An analytical approach to the ‘climate crisis’ concept based on CIDs and RINDs has been proposed enhancing the IPCC CID-based framework (CID, Citation2022). This approach is still provisional and reliant on some statistical scientific indicators. The initiative aims to move beyond the qualitative use of the term ‘climate crisis’ by establishing a broad, shared, and quantitative methodology. The final goal is to provide a robust, data-driven assessment through updated time series and standardised statistical analysis, supported by interdisciplinary collaboration.

To this end, we emphasise the importance of:

• – periodic (at least annual) series updates by operational organisations such as FAO, WHO or other international entities that collect and manage time series useful for this purpose;

• – an alarm criterion based on predefined statistical methodologies (e.g. exceeding specific thresholds, significant trend variations, etc.);

• – multiscale analysis (global, national, regional). All systems on our planet – from the climate system to ecological and socio-economic systems – can be effectively approached from the global scale down to the microscale. While our work has been developed at a global scale with some exceptions, the analysis can be extended to smaller scales (United Nations Statistics Division, Citation2024).

We must emphasise that impact indicator time series often bear
the signature of adaptation, and that other human factors
tend to outweigh climate factors.

For instance, the influence of climate on conflicts is considered minor compared to dominant conflict drivers (IPCC-AR6-WG2, Citation2022, p. 2428; Mach, Citation2019). Similarly, the human footprint on vector-borne diseases may be more significant than climate change, as evidenced in the twentieth century by the decline in malaria endemicity and mortality despite rising global temperatures (Carballar-Lejarazú et al., Citation2023; Climate Adapt, Citation2022; Rossati et al., Citation2016). The reduction in deaths caused by extreme weather events can partly be attributed to improvements in civil protection systems. These examples demonstrate that adaptation often proves more effective than mitigation.

Another example of anthropogenic influence unrelated to climate concerns wildfires: many studies report increases in burned areas linked to a warming climate over recent decades across much of North America. However, the rate of burning sites in the USA in recent decades has been much lower than historical rates across most of the continent, a disparity attributed to aggressive fire suppression and disruption of traditional burning practices (Parks et al., Citation2025). Furthermore, global deforestation trends fit within complex land use patterns where climate plays a secondary role; more specifically, remote sensing data reveal an increase in forest areas at mid-to-high latitudes in the northern hemisphere, while deforestation driven by the expansion of intensive agriculture is observed in subtropical regions (FAO, Citation2022; Pendrill et al., Citation2022; Song et al., Citation2021; Winkler et al., Citation2021).

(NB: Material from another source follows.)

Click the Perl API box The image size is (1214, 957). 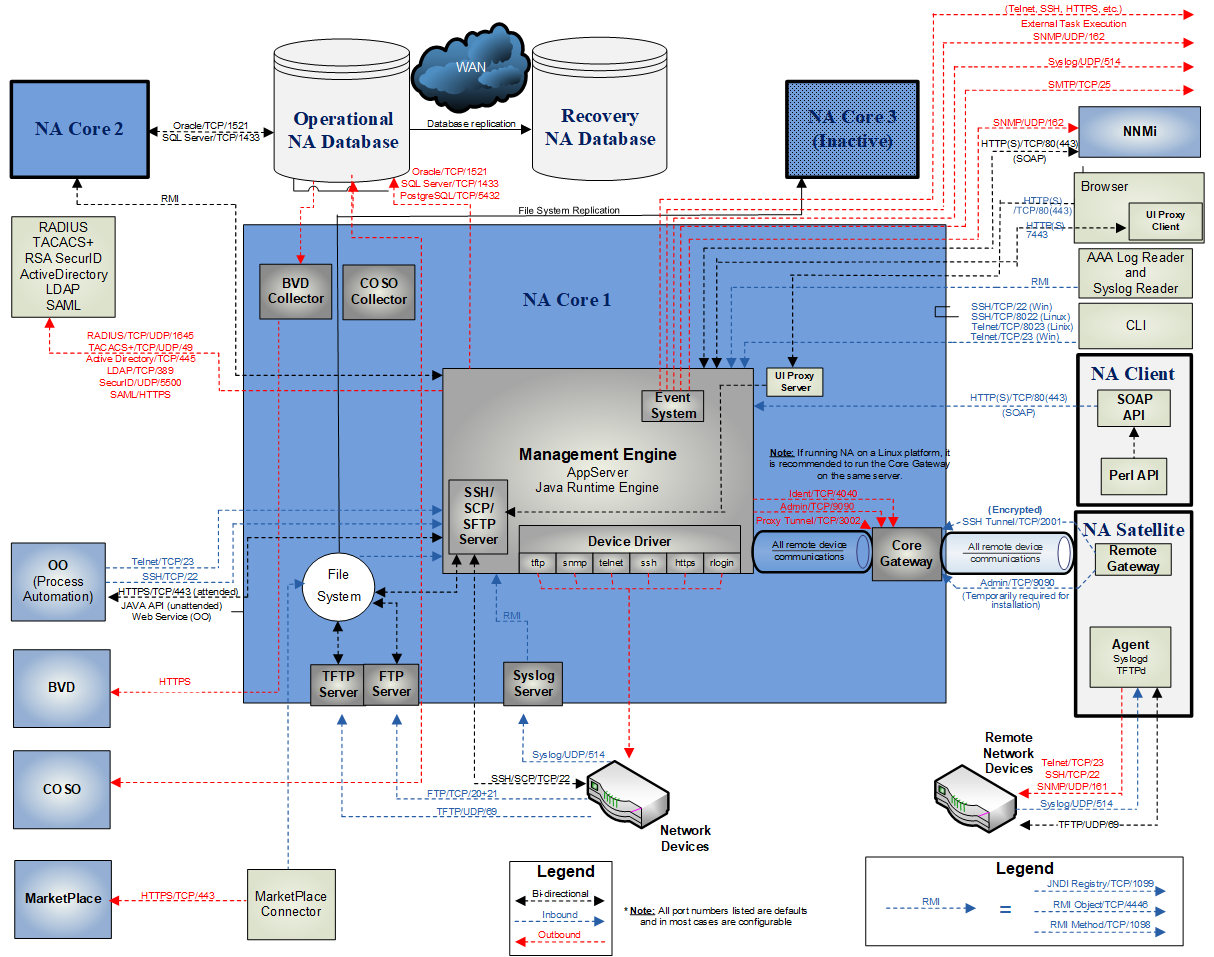coord(1135,476)
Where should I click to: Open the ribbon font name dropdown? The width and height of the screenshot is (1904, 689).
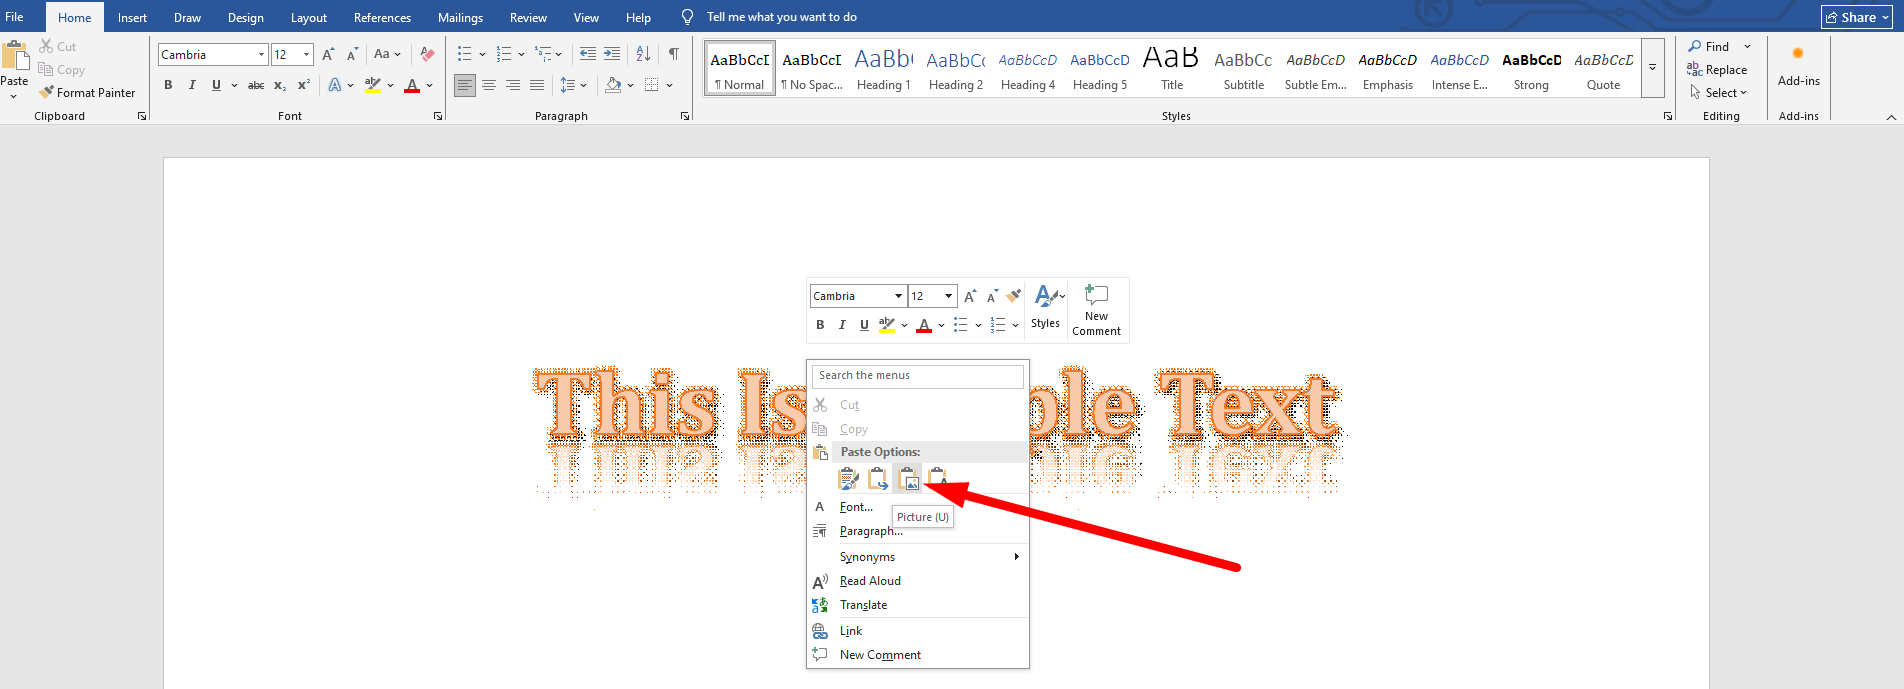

Most of the time series in Table 1 do not show signs of deterioration. This is important to highlight, as it suggests we still have sufficient time to develop effective and sustainable adaptation policies aimed at enhancing the resilience of socio-economic and environmental systems. For example, in the case of droughts, the use of dry farming techniques, which optimise the exploitation of water resources during periods of scarcity, and the creation of water reservoirs, which can also contribute to renewable energy production and flood mitigation and prevention, can be envisaged. Regarding forest fires, key adaptation measures include the rational management of forest litter, the establishment of firebreaks to prevent the spread of fire, and the maintenance of adequate firefighting services.

Since the observed emergence of most of the CIDs presented in IPCC Table 12.12, and confirmed by the analysed updated time series, as well as most of the RINDs in Table 1 do not exhibit worsening trends, our overall view is that the ‘climate crisis’, as portrayed by many media sources today, is not evident yet.

Nevertheless, it remains extremely important to improve
and standardise monitoring activities and to develop
adaptation strategies based on high-quality data.